Problem to solve: Reproduce the lines from the one containing "You are a GUI" down to the one containing "point(746,53)", substituting "screen capture" for "screenshot" and leaving everything else unchanged.

---------- Excerpted data ----------

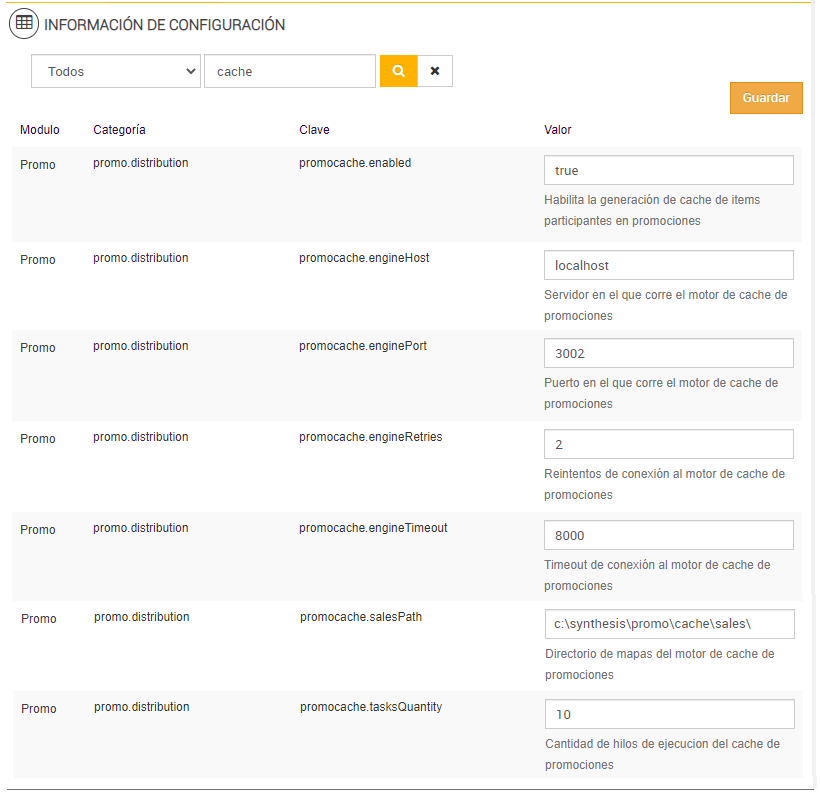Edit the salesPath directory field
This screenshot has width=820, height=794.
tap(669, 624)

----------
---------- Excerpted data ----------

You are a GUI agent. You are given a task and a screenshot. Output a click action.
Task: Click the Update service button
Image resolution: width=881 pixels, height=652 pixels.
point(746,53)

----------

Problem solution:
You are a GUI agent. You are given a task and a screen capture. Output a click action.
Task: Click the Update service button
Image resolution: width=881 pixels, height=652 pixels.
point(746,53)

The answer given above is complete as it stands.